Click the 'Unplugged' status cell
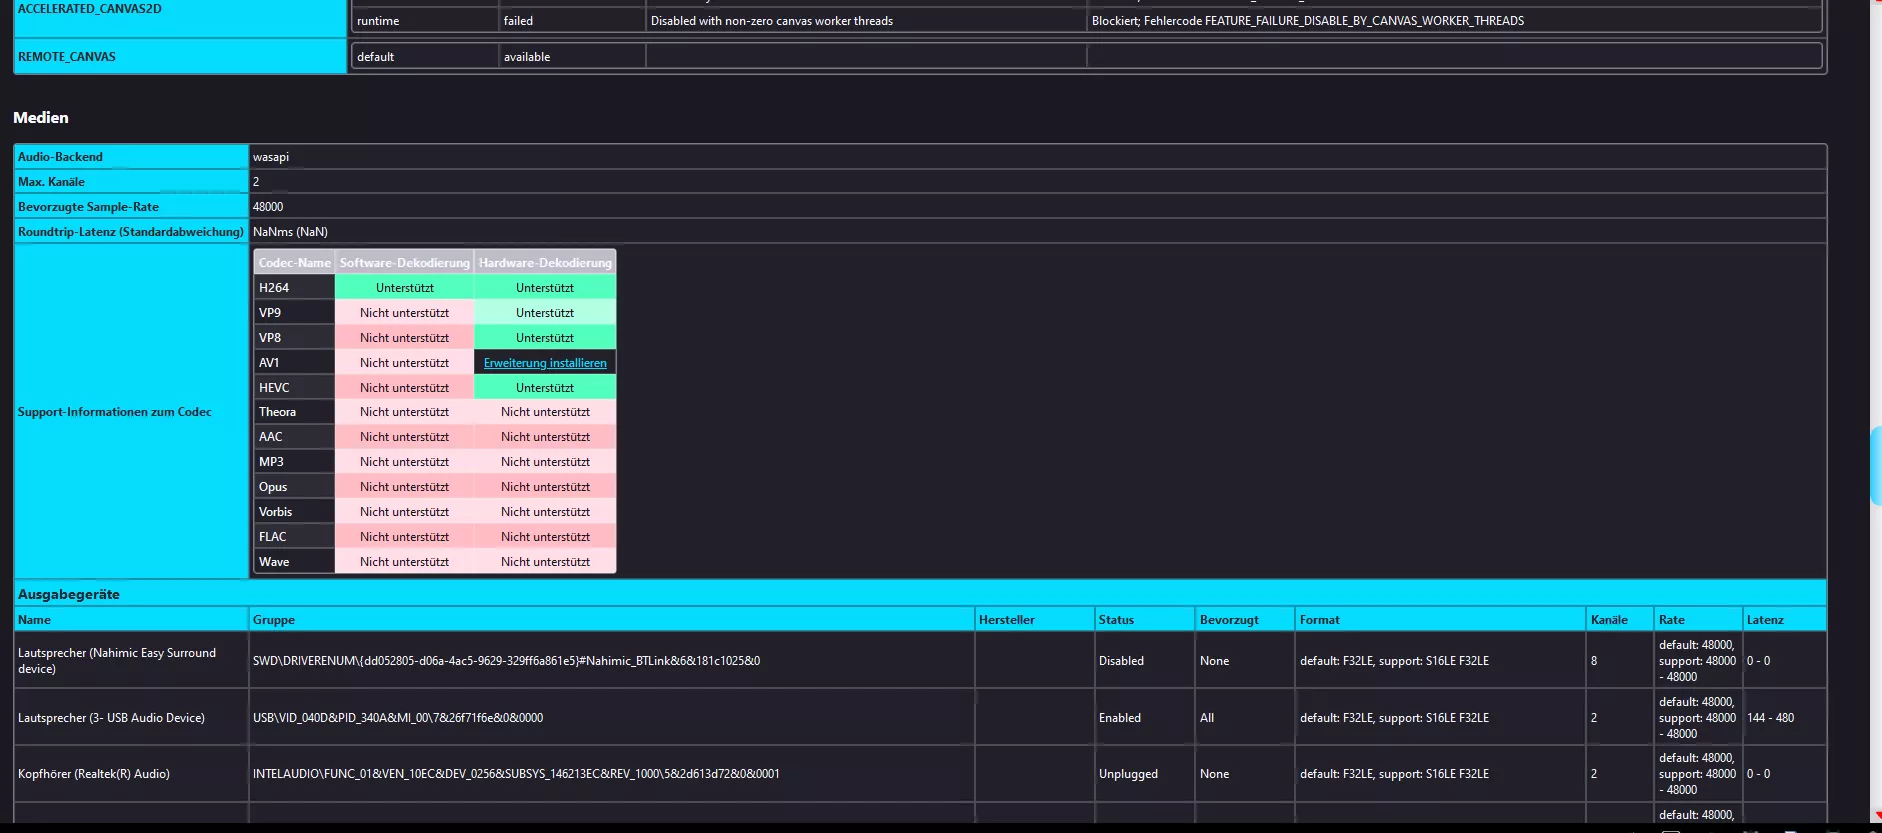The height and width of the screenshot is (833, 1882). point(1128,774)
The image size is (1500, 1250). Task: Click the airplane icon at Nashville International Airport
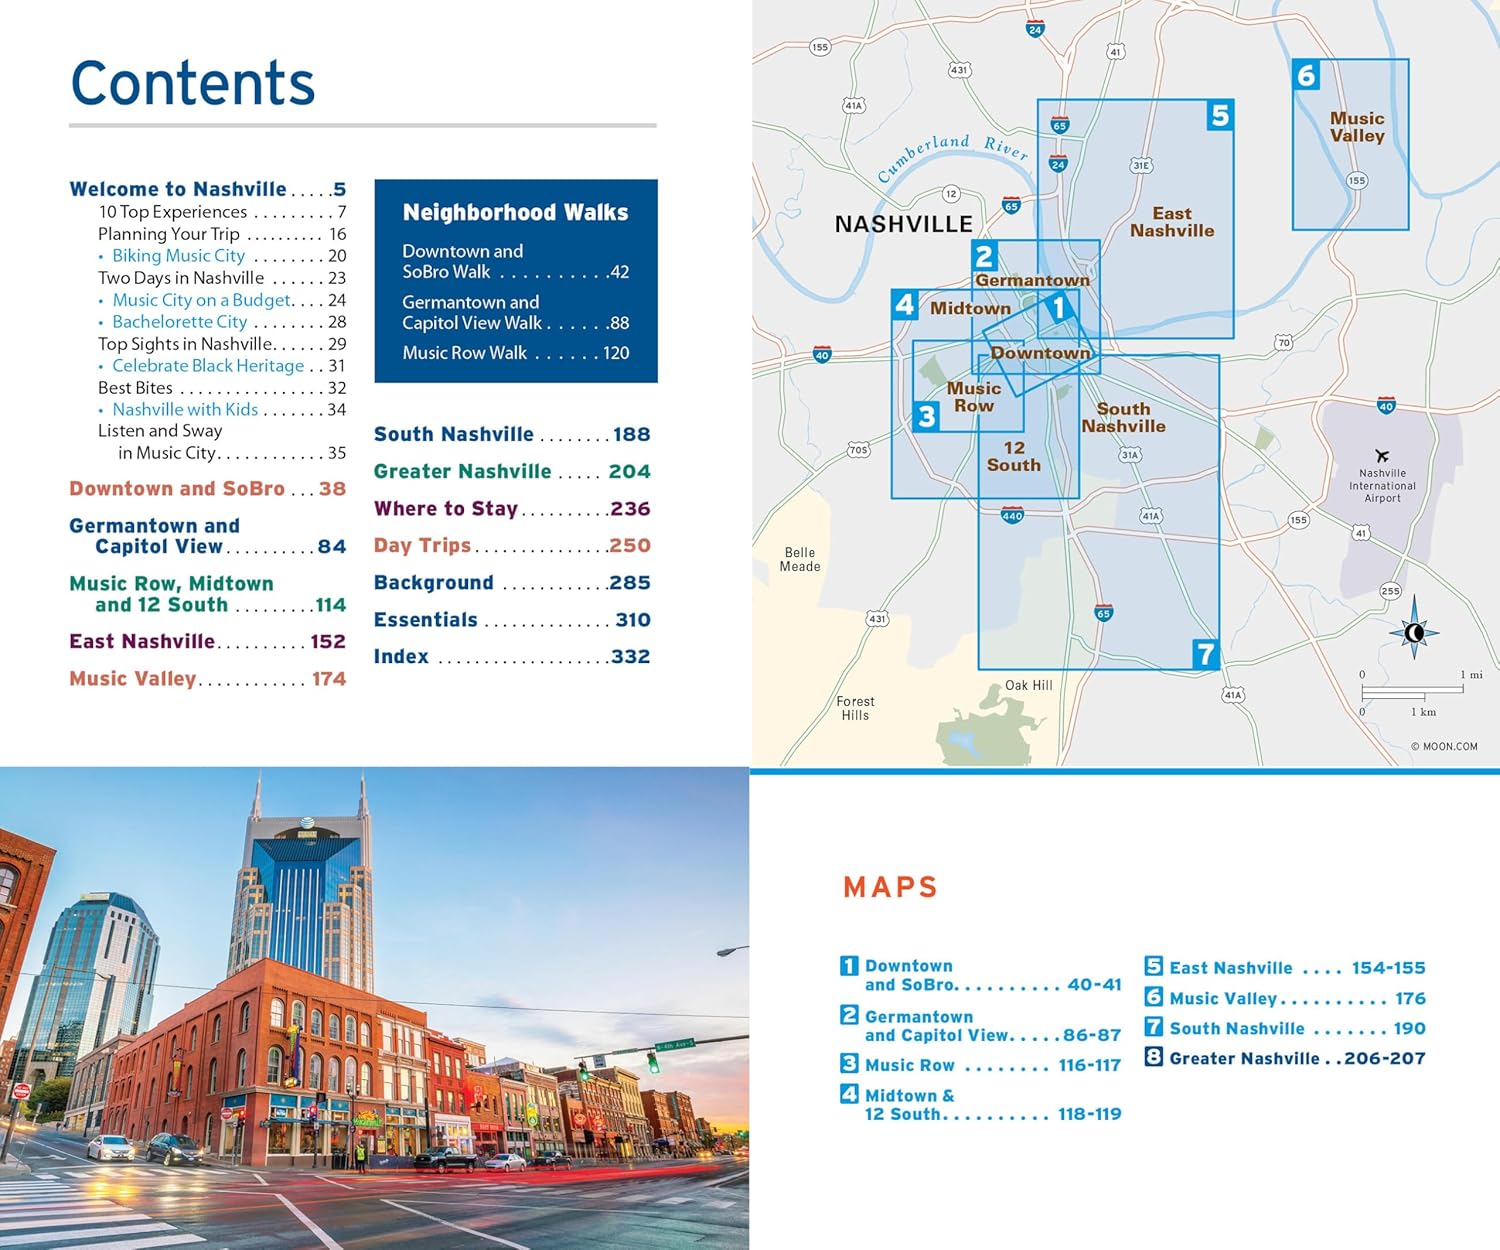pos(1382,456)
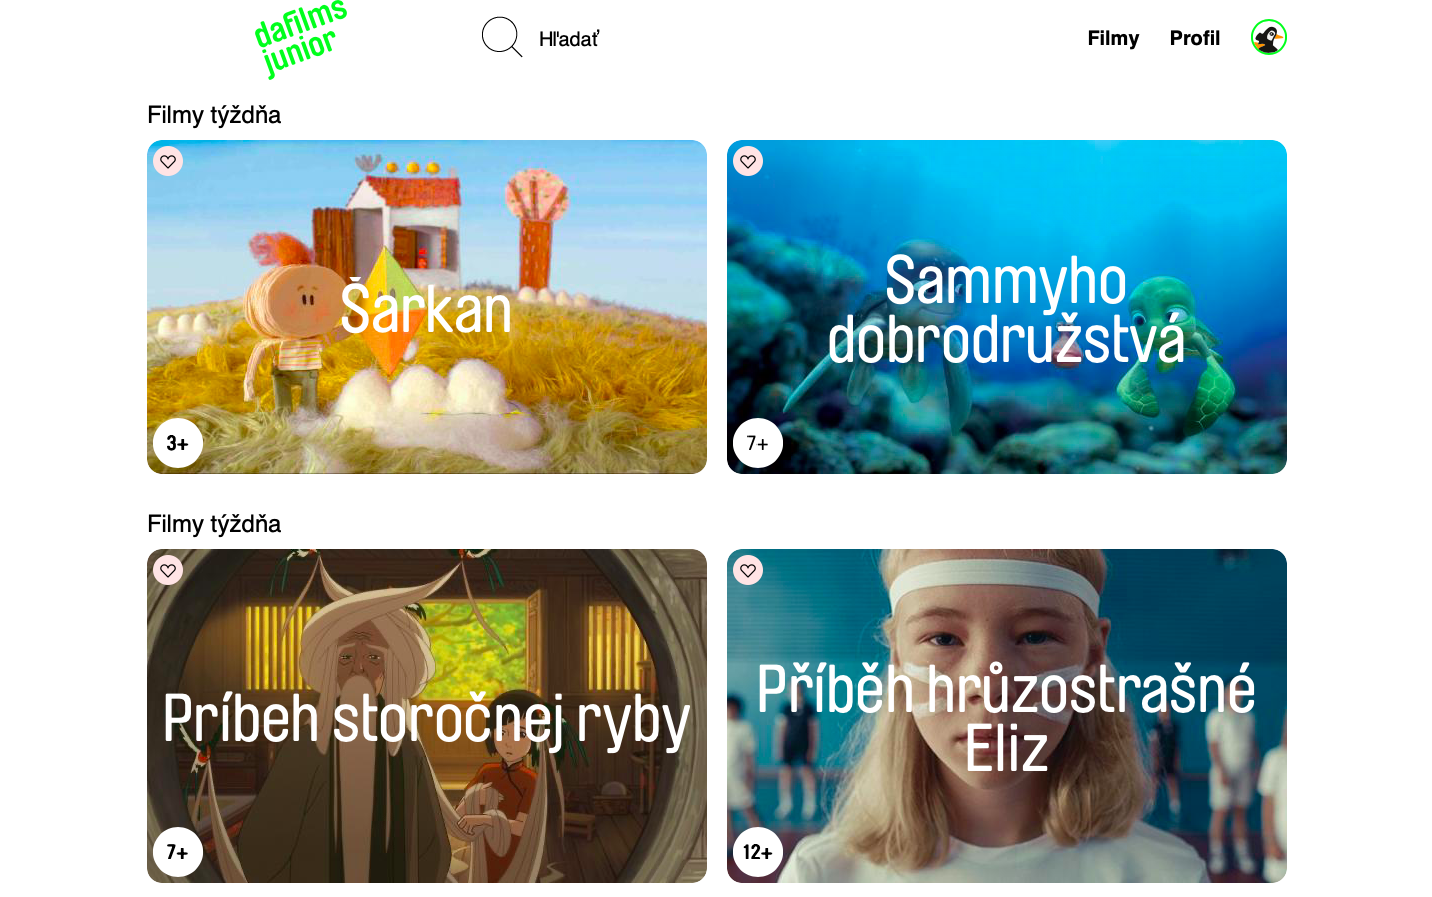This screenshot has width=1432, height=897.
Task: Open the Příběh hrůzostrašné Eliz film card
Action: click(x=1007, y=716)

→ What is required
Images do not belong in the copy; reproduce all other parts of the records above verbatim.

→ Response
Click the 'Unplugged' status cell
The height and width of the screenshot is (833, 1882). point(1128,774)
The image size is (1500, 1250). Task: Click the airplane icon at Nashville International Airport
pos(1382,456)
This screenshot has width=1432, height=897.
Task: Open the Příběh hrůzostrašné Eliz film card
Action: click(x=1007, y=716)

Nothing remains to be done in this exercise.